START RECORDS SUPPLIED

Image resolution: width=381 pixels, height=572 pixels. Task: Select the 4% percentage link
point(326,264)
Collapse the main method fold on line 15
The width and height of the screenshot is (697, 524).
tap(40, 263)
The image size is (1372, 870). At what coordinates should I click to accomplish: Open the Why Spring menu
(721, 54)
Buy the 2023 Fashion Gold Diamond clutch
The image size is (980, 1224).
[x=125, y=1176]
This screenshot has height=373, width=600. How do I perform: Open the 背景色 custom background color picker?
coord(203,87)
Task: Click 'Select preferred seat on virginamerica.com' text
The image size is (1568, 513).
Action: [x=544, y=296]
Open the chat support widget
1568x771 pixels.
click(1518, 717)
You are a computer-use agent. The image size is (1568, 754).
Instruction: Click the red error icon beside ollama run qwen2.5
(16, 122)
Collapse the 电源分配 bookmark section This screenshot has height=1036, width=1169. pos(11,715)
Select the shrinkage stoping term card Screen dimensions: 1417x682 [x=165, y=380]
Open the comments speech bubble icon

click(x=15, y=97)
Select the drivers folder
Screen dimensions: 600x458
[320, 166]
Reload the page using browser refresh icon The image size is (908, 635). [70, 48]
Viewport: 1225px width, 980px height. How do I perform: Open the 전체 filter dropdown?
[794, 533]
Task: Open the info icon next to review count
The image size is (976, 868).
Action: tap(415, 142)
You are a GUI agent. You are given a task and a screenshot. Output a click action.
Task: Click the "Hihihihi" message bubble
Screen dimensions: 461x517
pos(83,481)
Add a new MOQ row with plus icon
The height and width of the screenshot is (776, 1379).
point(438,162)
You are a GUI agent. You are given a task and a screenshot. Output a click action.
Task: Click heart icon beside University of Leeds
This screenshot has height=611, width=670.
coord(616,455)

END RECORDS SUPPLIED

WORK ORDER »
Which lines above run from the one containing "Collapse the 电源分配" down to the one containing "Reload the page"? Repeat exactly those, both ends included, and nothing else.

RESULT FOR THIS EXERCISE »
Collapse the 电源分配 bookmark section This screenshot has height=1036, width=1169. pos(11,715)
Select the shrinkage stoping term card Screen dimensions: 1417x682 [x=165, y=380]
Open the comments speech bubble icon

click(x=15, y=97)
Select the drivers folder
Screen dimensions: 600x458
[320, 166]
Reload the page using browser refresh icon The image size is (908, 635). [70, 48]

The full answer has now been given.